Start of ENTRIES SUPPLIED
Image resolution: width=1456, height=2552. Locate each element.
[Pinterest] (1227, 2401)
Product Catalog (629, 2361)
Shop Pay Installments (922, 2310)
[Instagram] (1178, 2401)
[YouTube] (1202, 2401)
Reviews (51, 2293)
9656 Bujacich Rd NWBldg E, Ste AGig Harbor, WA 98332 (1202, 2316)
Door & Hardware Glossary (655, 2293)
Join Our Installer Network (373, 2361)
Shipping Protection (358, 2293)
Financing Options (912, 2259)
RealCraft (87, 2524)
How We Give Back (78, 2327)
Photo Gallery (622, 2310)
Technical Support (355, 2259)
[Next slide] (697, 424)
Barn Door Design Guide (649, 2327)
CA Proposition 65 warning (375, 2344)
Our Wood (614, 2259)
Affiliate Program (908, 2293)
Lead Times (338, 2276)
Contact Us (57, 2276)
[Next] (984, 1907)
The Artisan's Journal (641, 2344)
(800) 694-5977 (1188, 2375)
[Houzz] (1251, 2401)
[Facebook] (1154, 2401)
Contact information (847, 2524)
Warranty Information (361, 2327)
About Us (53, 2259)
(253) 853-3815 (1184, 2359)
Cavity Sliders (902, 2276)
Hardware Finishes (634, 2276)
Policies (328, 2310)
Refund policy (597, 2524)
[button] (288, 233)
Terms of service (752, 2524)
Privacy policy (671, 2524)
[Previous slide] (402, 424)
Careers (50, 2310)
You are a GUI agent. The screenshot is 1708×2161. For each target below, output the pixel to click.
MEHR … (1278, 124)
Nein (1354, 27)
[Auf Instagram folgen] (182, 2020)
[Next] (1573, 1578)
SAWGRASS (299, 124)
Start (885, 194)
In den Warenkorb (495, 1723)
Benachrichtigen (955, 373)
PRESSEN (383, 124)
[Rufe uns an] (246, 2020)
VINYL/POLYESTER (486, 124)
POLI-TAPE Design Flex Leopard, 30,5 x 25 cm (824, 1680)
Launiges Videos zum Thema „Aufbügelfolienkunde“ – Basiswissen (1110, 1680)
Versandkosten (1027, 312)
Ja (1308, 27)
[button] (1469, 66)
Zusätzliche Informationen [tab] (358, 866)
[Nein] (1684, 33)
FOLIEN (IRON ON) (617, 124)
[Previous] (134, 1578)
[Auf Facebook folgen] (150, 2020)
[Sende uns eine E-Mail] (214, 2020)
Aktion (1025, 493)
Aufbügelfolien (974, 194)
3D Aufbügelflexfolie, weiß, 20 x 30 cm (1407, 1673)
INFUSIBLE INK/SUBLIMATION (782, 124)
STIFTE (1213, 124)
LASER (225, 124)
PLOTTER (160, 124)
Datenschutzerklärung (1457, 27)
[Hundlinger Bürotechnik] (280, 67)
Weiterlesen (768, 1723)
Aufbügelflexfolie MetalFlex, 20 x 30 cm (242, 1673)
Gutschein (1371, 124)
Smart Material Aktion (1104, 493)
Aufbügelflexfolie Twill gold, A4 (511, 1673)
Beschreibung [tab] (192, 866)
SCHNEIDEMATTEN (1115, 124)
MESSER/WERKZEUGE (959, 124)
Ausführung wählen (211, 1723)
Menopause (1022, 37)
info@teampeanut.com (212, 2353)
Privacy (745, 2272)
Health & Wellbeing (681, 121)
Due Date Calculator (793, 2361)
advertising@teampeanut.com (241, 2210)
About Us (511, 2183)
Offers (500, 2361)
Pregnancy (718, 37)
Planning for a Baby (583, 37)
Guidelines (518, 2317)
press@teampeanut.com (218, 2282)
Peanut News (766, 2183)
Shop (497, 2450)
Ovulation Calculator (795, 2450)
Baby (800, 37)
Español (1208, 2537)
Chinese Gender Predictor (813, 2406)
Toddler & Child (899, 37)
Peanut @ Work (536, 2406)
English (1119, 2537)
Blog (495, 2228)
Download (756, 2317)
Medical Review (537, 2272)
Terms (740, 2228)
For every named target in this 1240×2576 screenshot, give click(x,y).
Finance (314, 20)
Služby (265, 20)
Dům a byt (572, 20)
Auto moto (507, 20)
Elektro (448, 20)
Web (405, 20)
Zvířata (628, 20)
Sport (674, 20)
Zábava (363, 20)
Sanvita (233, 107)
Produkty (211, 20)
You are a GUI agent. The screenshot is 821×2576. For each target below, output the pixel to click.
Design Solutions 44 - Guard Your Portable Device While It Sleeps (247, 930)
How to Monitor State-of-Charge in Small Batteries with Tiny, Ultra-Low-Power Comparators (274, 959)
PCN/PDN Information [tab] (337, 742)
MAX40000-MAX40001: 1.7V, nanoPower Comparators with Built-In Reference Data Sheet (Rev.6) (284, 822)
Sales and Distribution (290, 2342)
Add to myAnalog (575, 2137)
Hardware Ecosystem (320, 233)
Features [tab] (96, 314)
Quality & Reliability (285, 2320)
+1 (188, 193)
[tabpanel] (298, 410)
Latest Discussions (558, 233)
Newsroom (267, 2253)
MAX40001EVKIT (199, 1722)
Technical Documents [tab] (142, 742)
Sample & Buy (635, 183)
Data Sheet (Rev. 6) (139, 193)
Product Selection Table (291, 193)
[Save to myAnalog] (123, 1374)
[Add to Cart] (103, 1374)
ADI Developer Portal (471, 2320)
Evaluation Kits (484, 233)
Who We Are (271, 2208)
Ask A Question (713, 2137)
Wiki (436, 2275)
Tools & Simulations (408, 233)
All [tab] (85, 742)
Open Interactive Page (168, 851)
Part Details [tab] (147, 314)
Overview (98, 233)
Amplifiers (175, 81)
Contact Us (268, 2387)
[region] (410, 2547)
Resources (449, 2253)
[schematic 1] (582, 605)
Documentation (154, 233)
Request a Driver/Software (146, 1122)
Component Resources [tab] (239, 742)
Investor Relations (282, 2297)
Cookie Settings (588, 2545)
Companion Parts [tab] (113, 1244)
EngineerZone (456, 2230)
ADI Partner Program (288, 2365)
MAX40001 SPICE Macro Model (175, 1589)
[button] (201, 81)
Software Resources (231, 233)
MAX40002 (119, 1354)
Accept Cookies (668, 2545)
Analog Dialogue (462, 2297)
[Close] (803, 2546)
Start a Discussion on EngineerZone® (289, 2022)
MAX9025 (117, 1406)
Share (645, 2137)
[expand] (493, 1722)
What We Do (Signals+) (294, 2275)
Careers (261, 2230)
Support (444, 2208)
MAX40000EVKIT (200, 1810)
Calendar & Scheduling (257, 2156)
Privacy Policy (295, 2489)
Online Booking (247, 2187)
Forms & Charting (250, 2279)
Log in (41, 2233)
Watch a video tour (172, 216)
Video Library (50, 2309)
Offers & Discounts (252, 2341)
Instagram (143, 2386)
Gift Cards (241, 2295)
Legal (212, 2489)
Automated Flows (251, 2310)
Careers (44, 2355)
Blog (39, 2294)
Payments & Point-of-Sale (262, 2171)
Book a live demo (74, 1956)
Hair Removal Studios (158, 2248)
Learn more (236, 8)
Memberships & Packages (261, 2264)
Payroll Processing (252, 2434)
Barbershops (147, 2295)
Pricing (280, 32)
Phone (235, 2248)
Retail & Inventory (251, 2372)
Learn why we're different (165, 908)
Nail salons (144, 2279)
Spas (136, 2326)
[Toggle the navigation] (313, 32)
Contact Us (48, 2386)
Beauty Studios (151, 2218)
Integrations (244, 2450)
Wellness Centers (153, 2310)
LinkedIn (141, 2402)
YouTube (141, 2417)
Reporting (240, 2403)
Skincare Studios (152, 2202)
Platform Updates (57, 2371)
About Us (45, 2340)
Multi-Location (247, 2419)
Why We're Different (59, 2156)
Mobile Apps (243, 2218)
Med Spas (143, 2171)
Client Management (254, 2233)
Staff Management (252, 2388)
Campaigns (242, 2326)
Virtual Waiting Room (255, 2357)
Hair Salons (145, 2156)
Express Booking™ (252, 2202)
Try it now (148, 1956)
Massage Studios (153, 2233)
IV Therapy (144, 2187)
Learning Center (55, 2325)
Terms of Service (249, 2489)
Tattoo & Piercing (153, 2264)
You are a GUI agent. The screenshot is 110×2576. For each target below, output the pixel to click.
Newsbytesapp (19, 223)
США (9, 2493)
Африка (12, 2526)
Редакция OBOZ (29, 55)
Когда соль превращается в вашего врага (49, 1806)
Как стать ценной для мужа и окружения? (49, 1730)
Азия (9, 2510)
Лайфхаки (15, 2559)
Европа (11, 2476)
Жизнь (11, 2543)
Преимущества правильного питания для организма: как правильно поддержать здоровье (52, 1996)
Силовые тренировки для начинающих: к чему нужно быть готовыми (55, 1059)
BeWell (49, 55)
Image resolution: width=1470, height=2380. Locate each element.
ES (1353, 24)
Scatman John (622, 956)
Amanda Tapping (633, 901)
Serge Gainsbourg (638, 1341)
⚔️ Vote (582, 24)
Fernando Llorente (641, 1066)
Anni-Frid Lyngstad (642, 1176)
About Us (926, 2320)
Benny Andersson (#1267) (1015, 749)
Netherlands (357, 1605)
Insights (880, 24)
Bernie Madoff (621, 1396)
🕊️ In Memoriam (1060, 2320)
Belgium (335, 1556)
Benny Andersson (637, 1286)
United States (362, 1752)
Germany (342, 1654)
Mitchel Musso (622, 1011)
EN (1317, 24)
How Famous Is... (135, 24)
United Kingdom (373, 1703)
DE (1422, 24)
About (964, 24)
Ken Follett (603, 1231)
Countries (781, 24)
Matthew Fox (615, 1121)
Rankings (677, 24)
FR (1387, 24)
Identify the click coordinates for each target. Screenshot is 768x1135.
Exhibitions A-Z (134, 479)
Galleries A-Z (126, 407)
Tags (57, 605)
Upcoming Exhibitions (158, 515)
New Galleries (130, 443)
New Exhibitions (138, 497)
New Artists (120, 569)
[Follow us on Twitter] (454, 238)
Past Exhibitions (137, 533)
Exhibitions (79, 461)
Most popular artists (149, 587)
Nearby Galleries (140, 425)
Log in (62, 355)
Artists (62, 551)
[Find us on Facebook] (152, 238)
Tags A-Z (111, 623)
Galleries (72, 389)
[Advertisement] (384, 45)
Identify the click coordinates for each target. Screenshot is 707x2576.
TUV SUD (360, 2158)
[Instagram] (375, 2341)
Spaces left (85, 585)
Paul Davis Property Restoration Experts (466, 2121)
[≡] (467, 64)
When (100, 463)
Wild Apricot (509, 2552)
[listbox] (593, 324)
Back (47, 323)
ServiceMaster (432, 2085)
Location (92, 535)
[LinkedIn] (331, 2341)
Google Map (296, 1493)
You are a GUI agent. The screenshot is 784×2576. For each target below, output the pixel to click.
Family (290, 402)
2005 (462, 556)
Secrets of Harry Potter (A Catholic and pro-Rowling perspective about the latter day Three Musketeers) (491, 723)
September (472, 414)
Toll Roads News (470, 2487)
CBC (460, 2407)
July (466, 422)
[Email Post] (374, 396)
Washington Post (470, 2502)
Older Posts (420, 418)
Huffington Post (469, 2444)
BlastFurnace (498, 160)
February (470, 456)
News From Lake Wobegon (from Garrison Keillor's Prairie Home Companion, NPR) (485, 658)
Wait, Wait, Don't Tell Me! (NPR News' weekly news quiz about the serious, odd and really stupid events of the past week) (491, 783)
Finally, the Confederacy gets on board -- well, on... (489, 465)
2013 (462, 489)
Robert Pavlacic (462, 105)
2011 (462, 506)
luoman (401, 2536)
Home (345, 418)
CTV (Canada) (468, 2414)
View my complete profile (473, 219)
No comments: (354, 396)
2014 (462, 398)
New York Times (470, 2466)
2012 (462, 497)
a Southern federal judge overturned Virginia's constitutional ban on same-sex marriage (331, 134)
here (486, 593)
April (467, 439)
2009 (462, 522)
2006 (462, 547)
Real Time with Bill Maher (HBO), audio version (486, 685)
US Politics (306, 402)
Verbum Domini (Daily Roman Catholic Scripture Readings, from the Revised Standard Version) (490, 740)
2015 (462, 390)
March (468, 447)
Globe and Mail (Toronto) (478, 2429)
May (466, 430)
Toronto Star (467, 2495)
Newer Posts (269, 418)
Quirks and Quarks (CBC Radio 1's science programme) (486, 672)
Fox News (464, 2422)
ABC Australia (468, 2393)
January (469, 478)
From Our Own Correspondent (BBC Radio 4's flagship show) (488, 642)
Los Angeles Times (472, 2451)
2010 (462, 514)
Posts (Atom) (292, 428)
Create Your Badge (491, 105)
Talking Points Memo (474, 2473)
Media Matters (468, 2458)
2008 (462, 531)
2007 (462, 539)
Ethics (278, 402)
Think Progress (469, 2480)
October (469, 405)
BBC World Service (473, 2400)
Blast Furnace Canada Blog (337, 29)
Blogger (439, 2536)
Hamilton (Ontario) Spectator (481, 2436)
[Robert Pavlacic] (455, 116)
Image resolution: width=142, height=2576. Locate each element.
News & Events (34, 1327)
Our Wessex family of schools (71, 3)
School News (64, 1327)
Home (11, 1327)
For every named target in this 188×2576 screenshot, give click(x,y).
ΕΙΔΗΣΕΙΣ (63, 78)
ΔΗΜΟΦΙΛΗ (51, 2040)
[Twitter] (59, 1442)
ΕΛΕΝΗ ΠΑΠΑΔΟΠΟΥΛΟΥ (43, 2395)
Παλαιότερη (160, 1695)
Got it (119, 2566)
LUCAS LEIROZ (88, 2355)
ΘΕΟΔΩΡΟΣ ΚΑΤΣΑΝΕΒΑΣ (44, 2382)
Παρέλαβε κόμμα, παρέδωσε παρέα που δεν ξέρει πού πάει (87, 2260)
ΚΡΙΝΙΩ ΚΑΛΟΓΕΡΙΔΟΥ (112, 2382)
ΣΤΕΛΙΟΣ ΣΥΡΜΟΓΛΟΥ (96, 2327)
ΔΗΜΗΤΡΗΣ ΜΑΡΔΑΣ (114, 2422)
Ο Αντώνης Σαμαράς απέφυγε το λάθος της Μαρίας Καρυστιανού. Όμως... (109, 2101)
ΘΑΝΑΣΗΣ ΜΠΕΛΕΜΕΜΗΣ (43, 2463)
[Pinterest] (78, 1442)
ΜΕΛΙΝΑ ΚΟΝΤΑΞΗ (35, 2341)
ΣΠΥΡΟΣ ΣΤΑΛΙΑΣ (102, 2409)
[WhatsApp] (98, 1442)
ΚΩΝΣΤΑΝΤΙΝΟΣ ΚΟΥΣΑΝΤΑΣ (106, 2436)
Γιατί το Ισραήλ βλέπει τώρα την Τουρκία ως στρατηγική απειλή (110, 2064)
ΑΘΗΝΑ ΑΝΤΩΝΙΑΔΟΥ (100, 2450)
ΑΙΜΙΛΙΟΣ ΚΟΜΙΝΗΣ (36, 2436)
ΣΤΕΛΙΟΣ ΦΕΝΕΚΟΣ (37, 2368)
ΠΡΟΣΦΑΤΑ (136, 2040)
End of ENTRIES SUPPLIED
Please give an exact copy of the entries above, from the line with "Start a Discussion" down to the line with "Жизнь (11, 2543)", inclusive, and nothing else.

Start a Discussion on EngineerZone® (289, 2022)
MAX9025 (117, 1406)
Share (645, 2137)
[expand] (493, 1722)
What We Do (Signals+) (294, 2275)
Careers (261, 2230)
Support (444, 2208)
MAX40000EVKIT (200, 1810)
Calendar & Scheduling (257, 2156)
Privacy Policy (295, 2489)
Online Booking (247, 2187)
Forms & Charting (250, 2279)
Log in (41, 2233)
Watch a video tour (172, 216)
Video Library (50, 2309)
Offers & Discounts (252, 2341)
Instagram (143, 2386)
Gift Cards (241, 2295)
Legal (212, 2489)
Automated Flows (251, 2310)
Careers (44, 2355)
Blog (39, 2294)
Payments & Point-of-Sale (262, 2171)
Book a live demo (74, 1956)
Hair Removal Studios (158, 2248)
Learn more (236, 8)
Memberships & Packages (261, 2264)
Payroll Processing (252, 2434)
Barbershops (147, 2295)
Pricing (280, 32)
Phone (235, 2248)
Retail & Inventory (251, 2372)
Learn why we're different (165, 908)
Nail salons (144, 2279)
Spas (136, 2326)
[Toggle the navigation] (313, 32)
Contact Us (48, 2386)
Beauty Studios (151, 2218)
Integrations (244, 2450)
Wellness Centers (153, 2310)
LinkedIn (141, 2402)
YouTube (141, 2417)
Reporting (240, 2403)
Skincare Studios (152, 2202)
Platform Updates (57, 2371)
About Us (45, 2340)
Multi-Location (247, 2419)
Why We're Different (59, 2156)
Mobile Apps (243, 2218)
Med Spas (143, 2171)
Client Management (254, 2233)
Staff Management (252, 2388)
Campaigns (242, 2326)
Virtual Waiting Room (255, 2357)
Hair Salons (145, 2156)
Express Booking™ (252, 2202)
Try it now (148, 1956)
Massage Studios (153, 2233)
IV Therapy (144, 2187)
Learning Center (55, 2325)
Terms of Service (249, 2489)
Tattoo & Piercing (153, 2264)
You are a GUI agent. The screenshot is 110×2576. For each target below, output the pixel to click.
Newsbytesapp (19, 223)
США (9, 2493)
Африка (12, 2526)
Редакция OBOZ (29, 55)
Когда соль превращается в вашего врага (49, 1806)
Как стать ценной для мужа и окружения? (49, 1730)
Азия (9, 2510)
Лайфхаки (15, 2559)
Европа (11, 2476)
Жизнь (11, 2543)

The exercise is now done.